§ GOAL OF THE EXERCISE
Count the lines in the material below that contain the string "icon", with case counting, and reply with only that number.

§ DATA LISTING
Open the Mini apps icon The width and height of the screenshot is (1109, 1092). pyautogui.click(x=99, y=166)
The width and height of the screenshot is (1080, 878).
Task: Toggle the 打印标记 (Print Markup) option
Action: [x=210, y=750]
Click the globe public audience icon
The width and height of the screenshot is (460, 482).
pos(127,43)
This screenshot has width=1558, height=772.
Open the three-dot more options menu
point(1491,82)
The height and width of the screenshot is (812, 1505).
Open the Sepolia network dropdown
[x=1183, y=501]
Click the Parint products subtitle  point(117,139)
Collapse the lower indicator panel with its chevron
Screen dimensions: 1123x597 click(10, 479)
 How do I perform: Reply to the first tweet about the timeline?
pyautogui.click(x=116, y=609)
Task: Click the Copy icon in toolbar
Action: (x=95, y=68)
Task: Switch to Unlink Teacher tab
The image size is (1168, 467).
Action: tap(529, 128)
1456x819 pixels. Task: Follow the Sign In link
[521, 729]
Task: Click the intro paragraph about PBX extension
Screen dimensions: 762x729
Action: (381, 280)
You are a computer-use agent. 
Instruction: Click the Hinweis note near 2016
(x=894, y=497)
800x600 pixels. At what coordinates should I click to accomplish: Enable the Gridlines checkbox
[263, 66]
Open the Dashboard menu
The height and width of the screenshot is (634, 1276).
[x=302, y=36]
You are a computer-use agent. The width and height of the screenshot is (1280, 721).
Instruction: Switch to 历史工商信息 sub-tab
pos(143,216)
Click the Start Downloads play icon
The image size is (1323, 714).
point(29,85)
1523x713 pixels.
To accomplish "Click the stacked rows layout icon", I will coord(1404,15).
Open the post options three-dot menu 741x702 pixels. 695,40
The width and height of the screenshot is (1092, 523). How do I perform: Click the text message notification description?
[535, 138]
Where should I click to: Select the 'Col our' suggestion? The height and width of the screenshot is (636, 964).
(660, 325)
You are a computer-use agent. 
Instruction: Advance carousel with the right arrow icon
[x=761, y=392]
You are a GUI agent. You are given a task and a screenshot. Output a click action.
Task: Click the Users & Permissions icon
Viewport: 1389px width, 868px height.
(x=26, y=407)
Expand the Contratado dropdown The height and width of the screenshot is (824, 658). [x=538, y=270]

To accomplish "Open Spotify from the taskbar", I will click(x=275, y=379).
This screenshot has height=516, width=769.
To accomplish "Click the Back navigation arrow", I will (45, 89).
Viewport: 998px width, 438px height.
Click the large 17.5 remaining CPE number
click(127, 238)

§ SOLUTION
7